■ Brief 1 ■
Rewrite the rows below as a numbered list, taking everything from the line containing "Select the October.csv" down to the line containing "pyautogui.click(x=1158, y=935)", both included, and leaving out blank lines.

■ Page text ■
++++++++++++++++++++

Differential Equations - Second Order: Undetermined Coefficients - iii

Example 9 Find a particular solution for the following differential equation.$$y^{\prime \prime }-4y^{\prime }-12y=e^{6t}$$

This problem seems almost too simple to be given this late in the section. This is especially true given the ease of finding a particular solution for $g$($t$)’s that are just exponential functions. Also, because the point of this example is to illustrate why it is generally a good idea to have the complementary solution in hand first we’ll let’s go ahead and recall the complementary solution first. Here it is,
$$y_c\left(t\right)=c_1{e}^{-2t}+c_2{e}^{6t}$$
Now, without worrying about the complementary solution for a couple more seconds let’s go ahead and get to work on the particular solution. There is not much to the guess here. From our previous work we know that the guess for the particular solution should be,
$$Y_P\left(t\right)=A{e}^{6t}$$Plugging this into the differential equation gives,
$$\begin{array}{cc}36A{e}^{6t}-24A{e}^{6t}-12A{e}^{6t}& =e^{6t}\\ 0& =e^{6t}\end{array}$$Hmmmm…. Something seems wrong here. Clearly an exponential can’t be zero. So, what went wrong? We finally need the complementary solution. Notice that the second term in the complementary solution (listed above) is exactly our guess for the form of the particular solution and now recall that both portions of the complementary solution are solutions to the homogeneous differential equation,
$$y^{\prime \prime }-4y^{\prime }-12y=0$$In other words, we had better have gotten zero by plugging our guess into the differential equation, it is a solution to the homogeneous differential equation!

++++++++++++++++++++

■ Brief 2 ■
Translate this sentence from the text on undetermined coefficients into Spanish: "Clearly an exponential can’t be zero."

++++++++++++++++++++

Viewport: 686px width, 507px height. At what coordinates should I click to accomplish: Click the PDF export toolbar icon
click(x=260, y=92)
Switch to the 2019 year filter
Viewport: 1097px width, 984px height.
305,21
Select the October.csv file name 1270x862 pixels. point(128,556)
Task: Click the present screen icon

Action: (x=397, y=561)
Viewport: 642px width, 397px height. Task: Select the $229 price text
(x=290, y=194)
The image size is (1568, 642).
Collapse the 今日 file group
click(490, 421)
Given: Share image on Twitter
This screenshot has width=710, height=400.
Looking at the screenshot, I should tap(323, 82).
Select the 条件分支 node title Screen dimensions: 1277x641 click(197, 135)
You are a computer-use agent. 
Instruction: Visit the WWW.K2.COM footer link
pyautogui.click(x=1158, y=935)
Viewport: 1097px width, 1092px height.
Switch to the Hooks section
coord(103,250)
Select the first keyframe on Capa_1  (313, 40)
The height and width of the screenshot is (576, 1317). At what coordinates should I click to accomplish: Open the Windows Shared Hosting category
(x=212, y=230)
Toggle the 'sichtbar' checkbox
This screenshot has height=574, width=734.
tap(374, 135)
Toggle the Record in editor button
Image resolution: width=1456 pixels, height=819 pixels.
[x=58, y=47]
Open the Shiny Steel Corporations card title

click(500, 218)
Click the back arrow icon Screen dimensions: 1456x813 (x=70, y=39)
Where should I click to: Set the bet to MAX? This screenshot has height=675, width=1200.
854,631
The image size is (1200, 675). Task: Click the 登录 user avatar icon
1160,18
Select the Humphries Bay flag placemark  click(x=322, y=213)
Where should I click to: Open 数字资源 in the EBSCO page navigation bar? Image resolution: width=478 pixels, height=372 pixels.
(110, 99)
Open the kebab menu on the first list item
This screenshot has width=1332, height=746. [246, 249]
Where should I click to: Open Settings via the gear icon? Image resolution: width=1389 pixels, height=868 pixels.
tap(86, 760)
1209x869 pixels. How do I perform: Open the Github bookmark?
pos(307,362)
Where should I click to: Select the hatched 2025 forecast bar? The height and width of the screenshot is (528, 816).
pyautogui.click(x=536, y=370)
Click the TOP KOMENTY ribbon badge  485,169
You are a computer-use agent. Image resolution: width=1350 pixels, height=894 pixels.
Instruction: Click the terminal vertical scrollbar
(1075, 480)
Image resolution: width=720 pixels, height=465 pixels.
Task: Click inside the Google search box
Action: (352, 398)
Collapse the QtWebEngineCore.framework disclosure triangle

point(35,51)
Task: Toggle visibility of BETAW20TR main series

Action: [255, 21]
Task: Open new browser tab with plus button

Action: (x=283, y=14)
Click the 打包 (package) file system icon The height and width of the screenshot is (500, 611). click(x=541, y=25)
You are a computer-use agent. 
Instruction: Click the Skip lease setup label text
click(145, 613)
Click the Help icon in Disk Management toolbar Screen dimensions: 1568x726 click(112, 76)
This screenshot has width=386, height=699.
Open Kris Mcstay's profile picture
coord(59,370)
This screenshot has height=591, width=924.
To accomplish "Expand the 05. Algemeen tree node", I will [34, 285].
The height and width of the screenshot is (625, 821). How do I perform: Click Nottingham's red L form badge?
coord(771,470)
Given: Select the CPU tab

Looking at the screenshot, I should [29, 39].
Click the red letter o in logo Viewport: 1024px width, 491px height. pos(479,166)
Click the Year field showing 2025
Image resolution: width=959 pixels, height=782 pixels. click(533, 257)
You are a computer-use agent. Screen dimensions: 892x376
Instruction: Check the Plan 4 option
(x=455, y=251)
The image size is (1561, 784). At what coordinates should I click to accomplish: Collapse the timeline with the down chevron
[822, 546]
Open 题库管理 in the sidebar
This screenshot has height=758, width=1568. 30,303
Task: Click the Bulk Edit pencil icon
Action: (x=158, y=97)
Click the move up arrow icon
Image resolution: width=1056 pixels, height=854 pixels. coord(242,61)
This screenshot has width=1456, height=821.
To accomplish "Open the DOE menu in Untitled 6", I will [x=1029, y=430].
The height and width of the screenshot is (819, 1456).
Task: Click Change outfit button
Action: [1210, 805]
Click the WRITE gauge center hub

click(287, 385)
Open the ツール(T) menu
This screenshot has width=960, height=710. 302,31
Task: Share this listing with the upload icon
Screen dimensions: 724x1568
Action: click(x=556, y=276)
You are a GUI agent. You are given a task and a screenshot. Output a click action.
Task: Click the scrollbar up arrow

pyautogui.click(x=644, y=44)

++++++++++++++++++++

■ Finished answer 1 ■
1. Select the October.csv file name 1270x862 pixels. point(128,556)
2. Task: Click the present screen icon
3. Action: (x=397, y=561)
4. Viewport: 642px width, 397px height. Task: Select the $229 price text
5. (x=290, y=194)
6. The image size is (1568, 642).
7. Collapse the 今日 file group
8. click(490, 421)
9. Given: Share image on Twitter
10. This screenshot has width=710, height=400.
11. Looking at the screenshot, I should tap(323, 82).
12. Select the 条件分支 node title Screen dimensions: 1277x641 click(197, 135)
13. You are a computer-use agent. 
14. Instruction: Visit the WWW.K2.COM footer link
15. pyautogui.click(x=1158, y=935)

■ Finished answer 2 ■
Claramente, una exponencial no puede ser cero.